En 1967, les paléontologues français Camille Arambourg et Yves Coppens découvraient le Paraustralopithecus aethiopicus. Le fossile qu’il fallait à l’Éthiopie pour entrer dans le berceau de l’humanité.
Yves Coppens se souvient des 10 années de travail aux côtés de Jean de Heinzelin de Braucourt. «Le géologue belge fouillait dans la vallée de la Semliki, au Congo alors dit belge, à la limite de l’Ouganda, lorsque sur un site du paléolithique supérieur appelé Ishango, il mit au jour, en 1950, deux bouts d’os longs bizarres. Mesurant respectivement 10 et 14 centimètres. Ces fragments d’os étaient en fait des manches d’outils.»
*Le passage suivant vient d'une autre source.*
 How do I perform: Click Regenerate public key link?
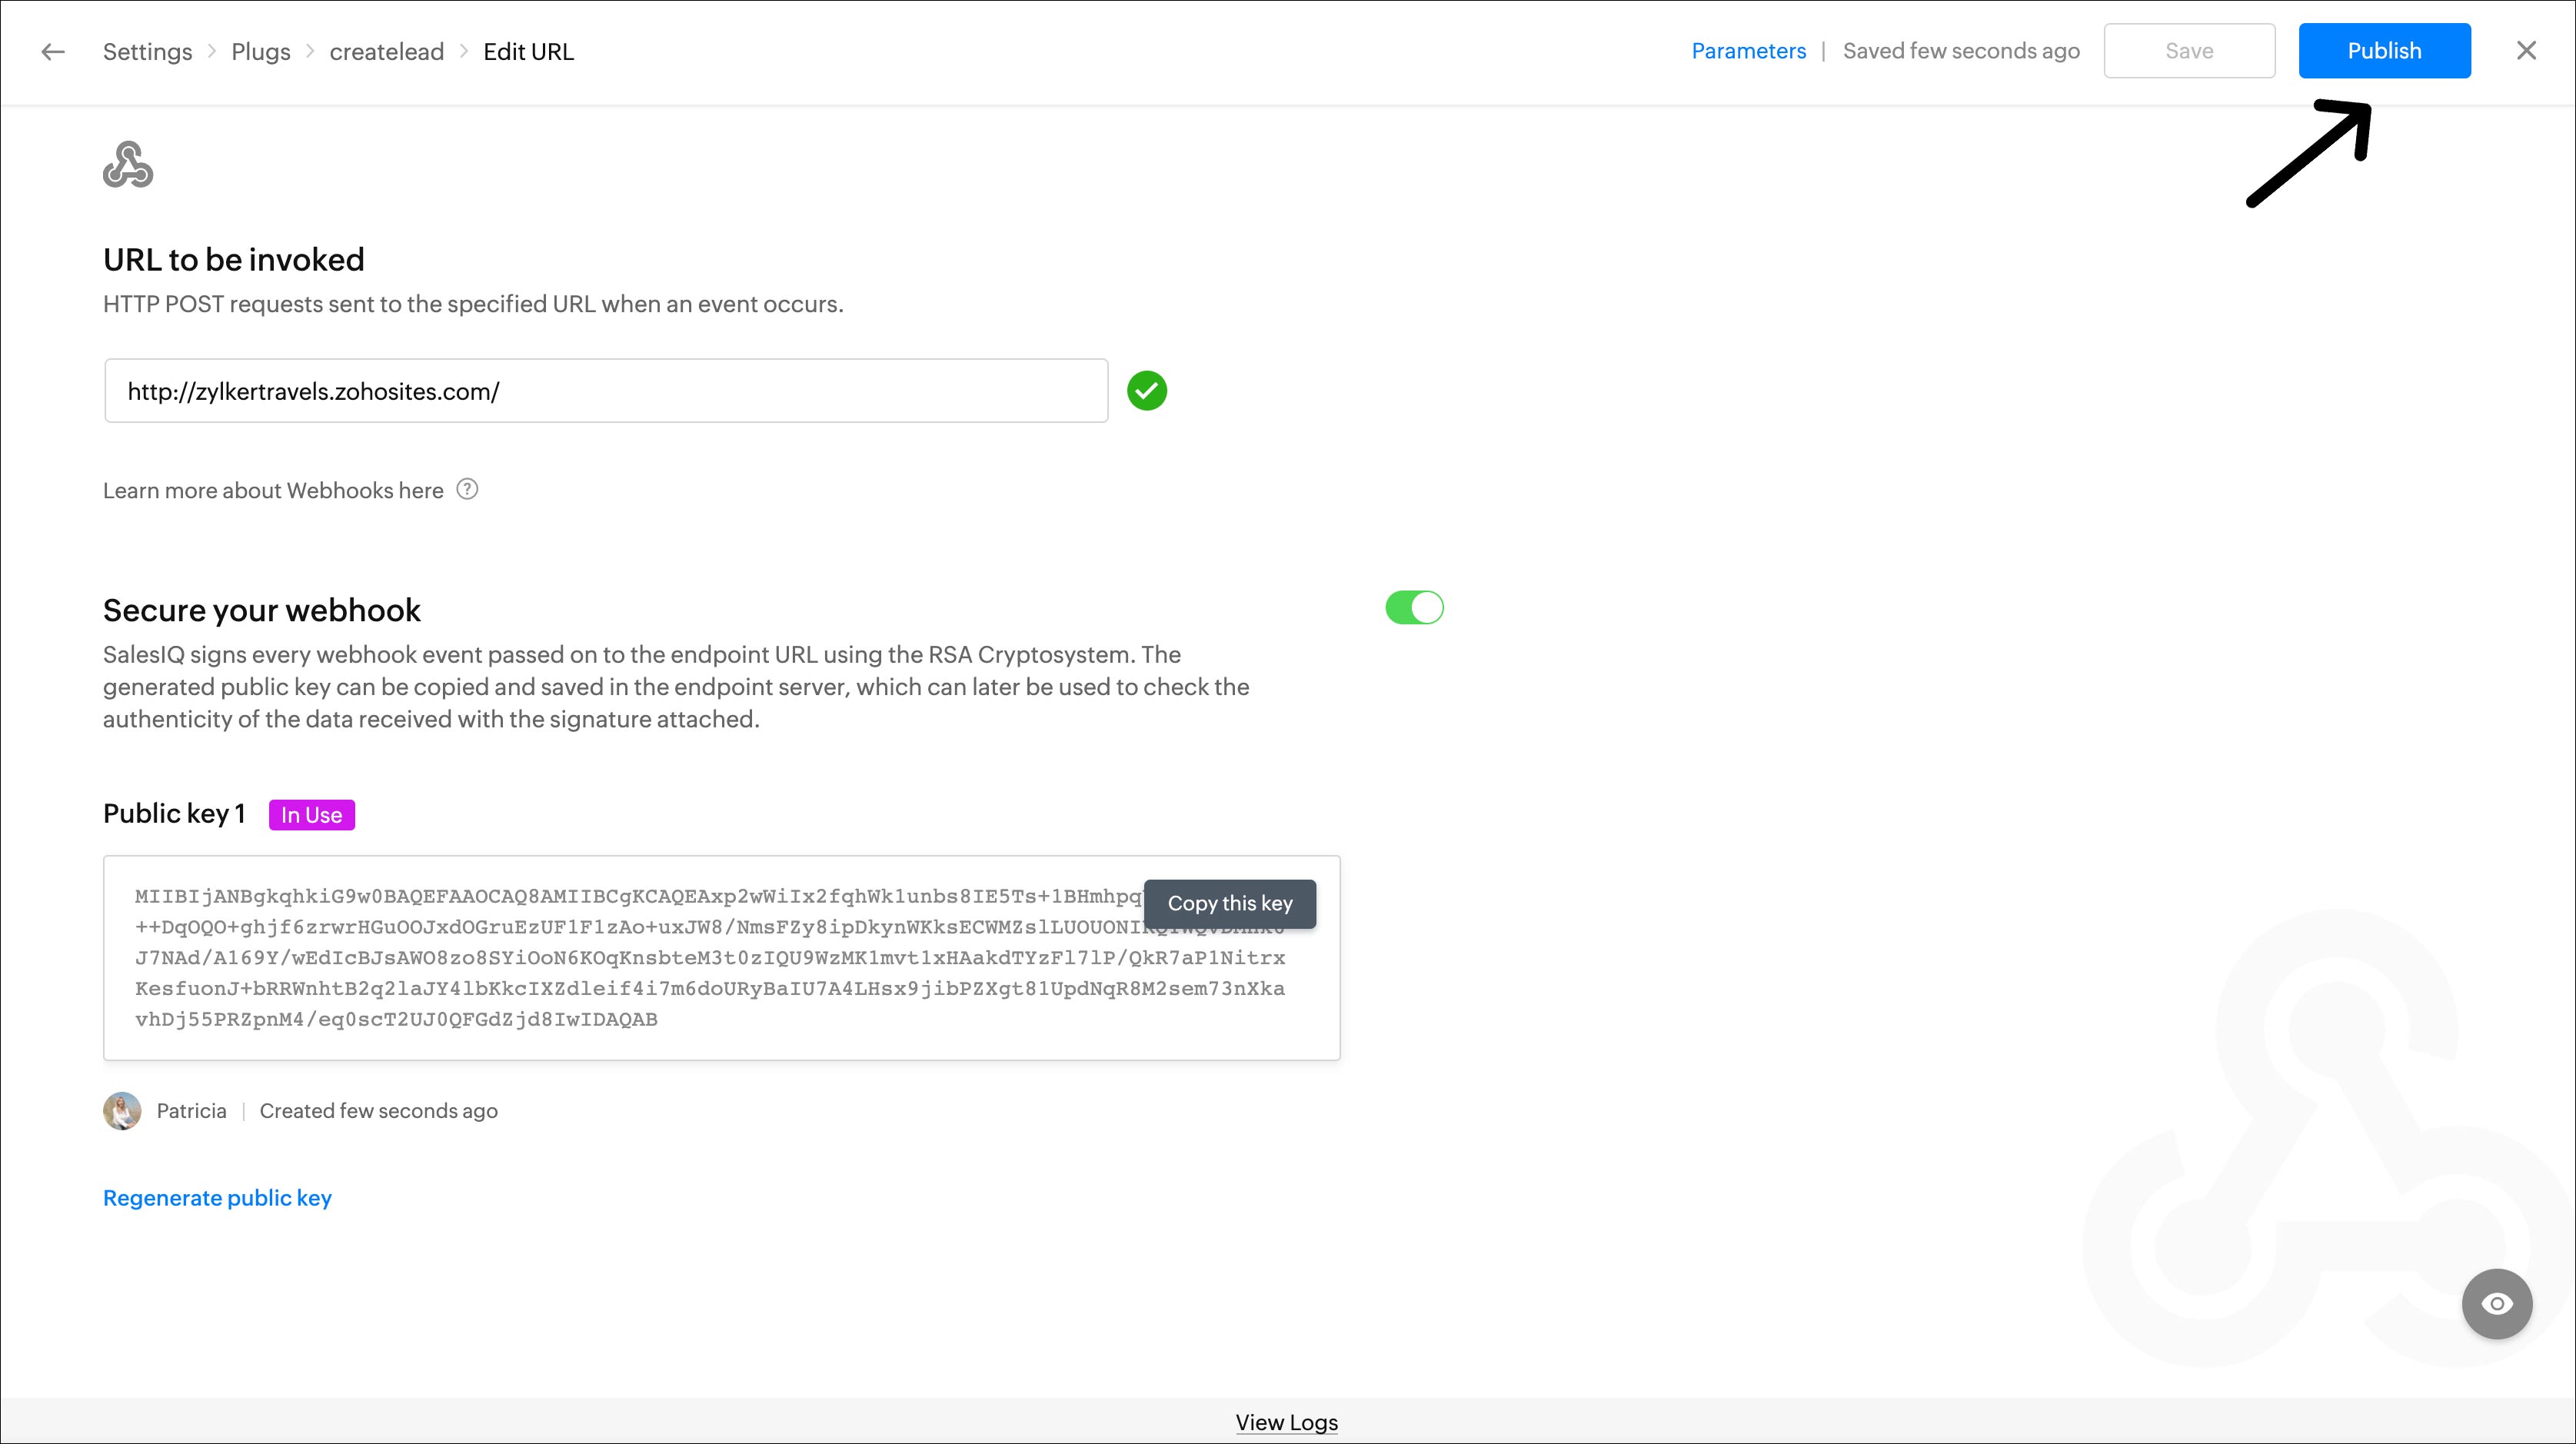(218, 1196)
À Bruxelles, les collections du Muséum des Sciences naturelles abritent un des bâtons d’Ishango, vieux de 20.000 à 25.000 ans, gravé d’encoches. «Ces marques pourraient être un témoin du début de la pensée mathématique», pensait Yves Coppens, codécouvreur avec Maurice Taieb et Donald Johanson de Lucy. L’australopithèque africaine de 1,10 m découverte en 1974, en Éthiopie. «Une immense étape dans le développement intellectuel du genre humain et de son espèce sapiens.» Deux compositeurs belges, Chris Joris et Daniel Schell ont créé un oratorio inspiré par cette découverte.
Le paléontologue Yves Coppens conclut son troisième volume de mémoires dans la joie. Pour «sortir sans fermer la porte. J’ai, de toute façon, laissé la clé sous le paillasson.»
Lucy à la portée des enfants
Aux éditions Odile Jacob, dans la collection «Avant l’histoire» que dirigeait Yves Coppens, le géologue français Maurice Taieb, directeur de recherche émérite au Centre national de la recherche scientifique (CNRS), a dédié son conte «Il était une fois Lucy», à tous les enfants du monde. Richement illustré par Cécile Gambini. La spécialiste des microfossiles de plantes est rattachée au Centre européen de recherche et d’enseignement des géosciences de l’environnement.
Dans la fiction de Maurice Taieb, Awa, l’héroïne, âgée de 9 ans, trouve des fossiles en menant son troupeau de chèvres. Conseillée par son institutrice, elle les montre au géologue. Avec le chercheur, elle découvre Lucy qui vécut il y a quelque 3,2 millions d’années en Éthiopie. Le nom est lié à la chanson des Beatles «Lucy in the sky with diamonds». Écoutée par les chercheurs au moment de la découverte en 1974.